Exercise directions >>
Every line below containing the word "target" should be found and copied.

Task data >>
..............................
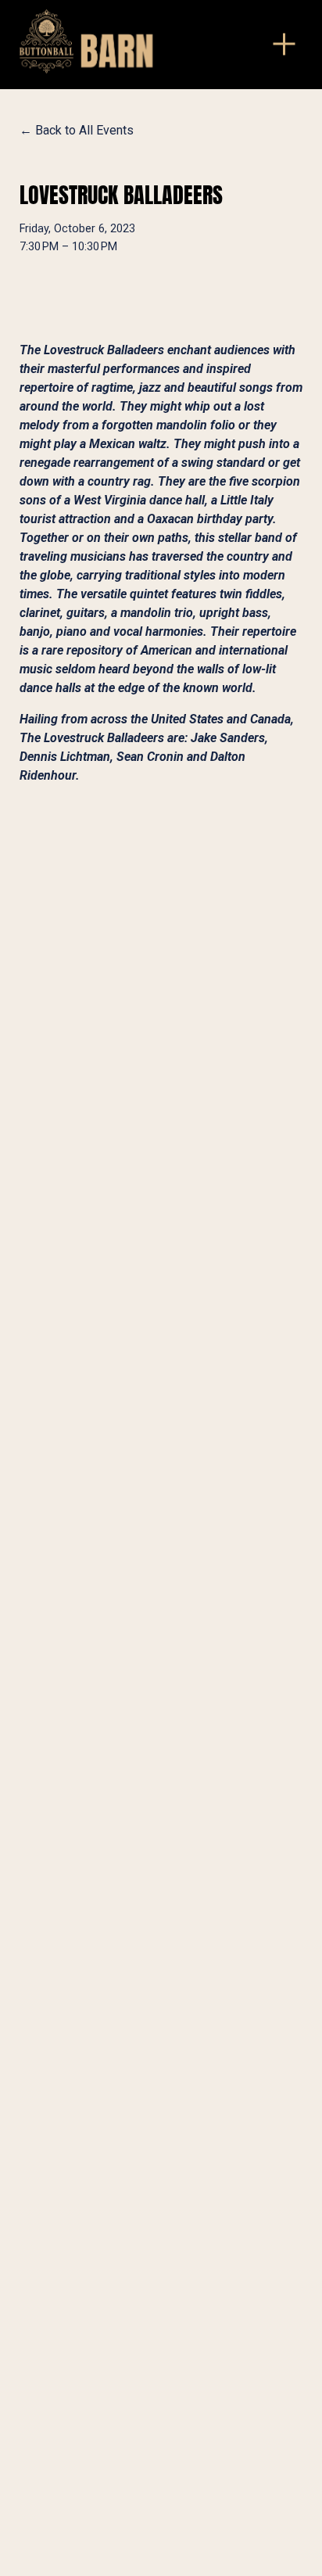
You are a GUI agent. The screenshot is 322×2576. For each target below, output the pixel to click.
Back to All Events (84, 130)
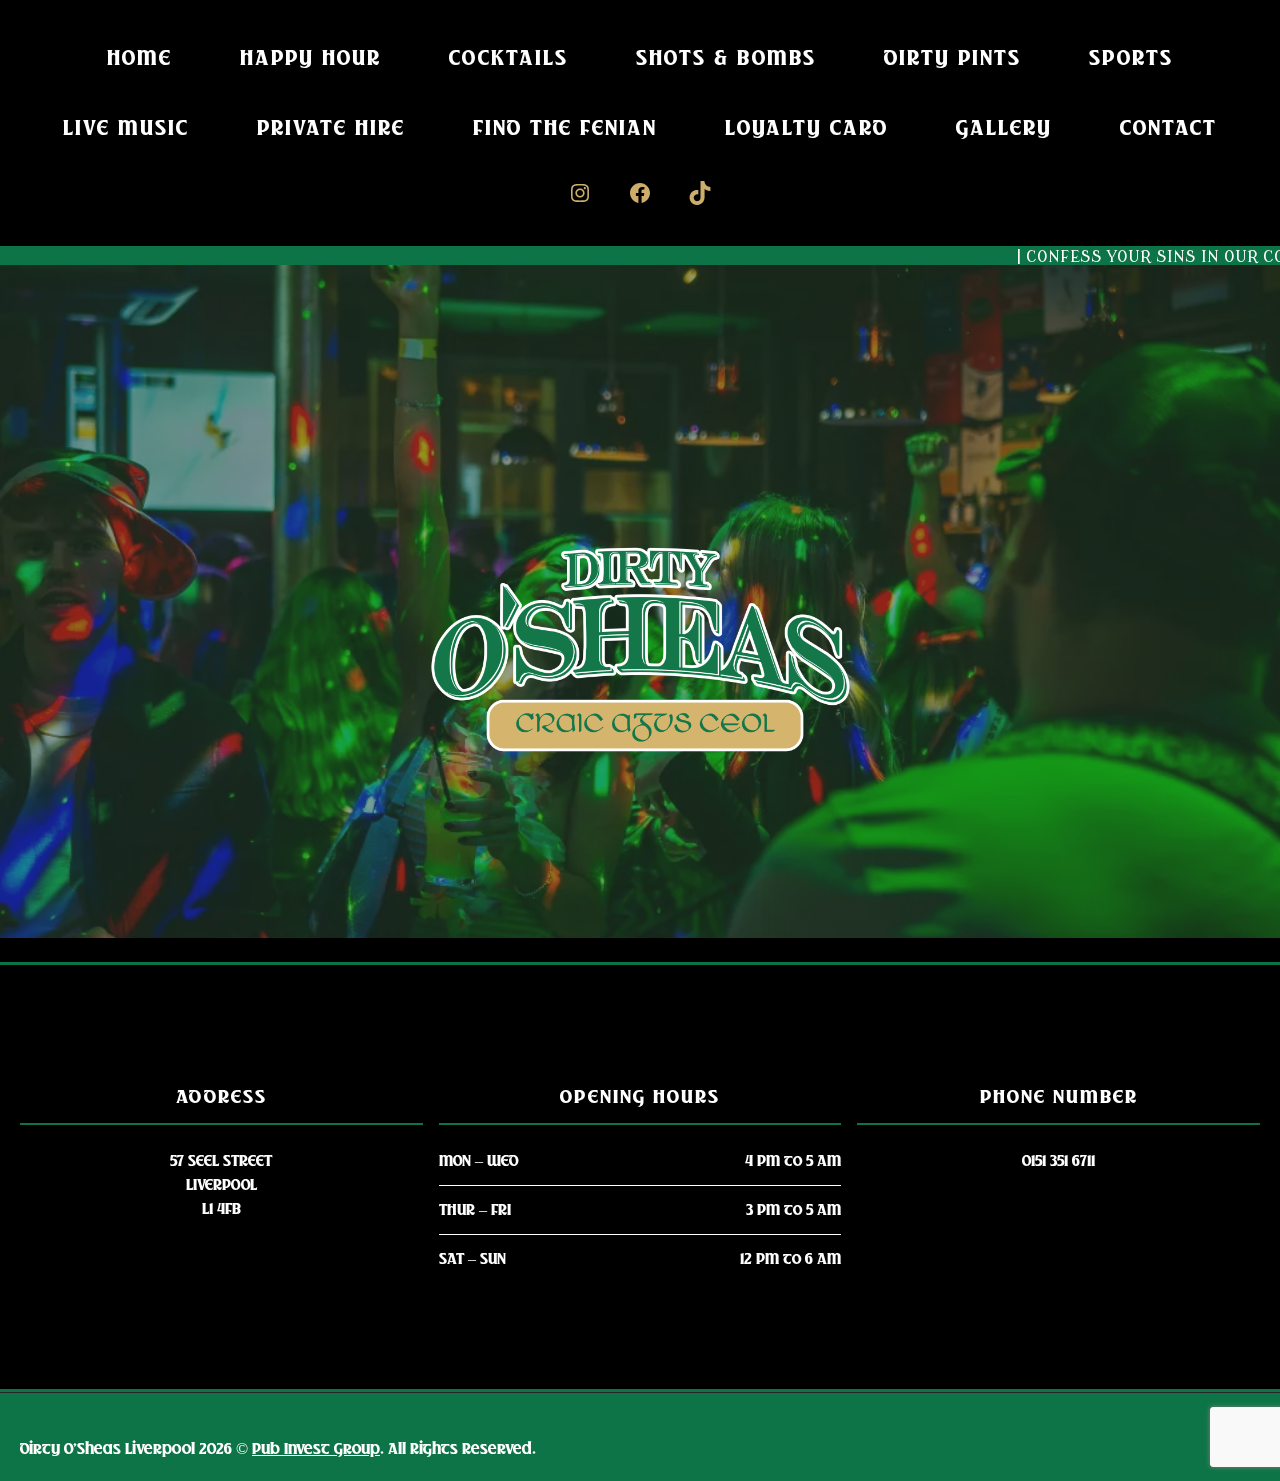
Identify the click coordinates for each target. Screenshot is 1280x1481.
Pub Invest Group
..............................
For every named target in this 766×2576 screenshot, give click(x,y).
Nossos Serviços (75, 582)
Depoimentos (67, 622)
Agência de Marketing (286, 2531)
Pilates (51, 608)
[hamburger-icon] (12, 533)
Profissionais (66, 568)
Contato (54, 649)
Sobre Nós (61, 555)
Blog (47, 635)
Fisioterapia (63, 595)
..............................
Task output >>
You are a GUI agent. The screenshot is 322×2576. For each target below, output the pixel to click.
Identify the click coordinates for each target. Screenshot is 1280x1481.
For every named target in this 766×2576 screenshot, give click(x,y).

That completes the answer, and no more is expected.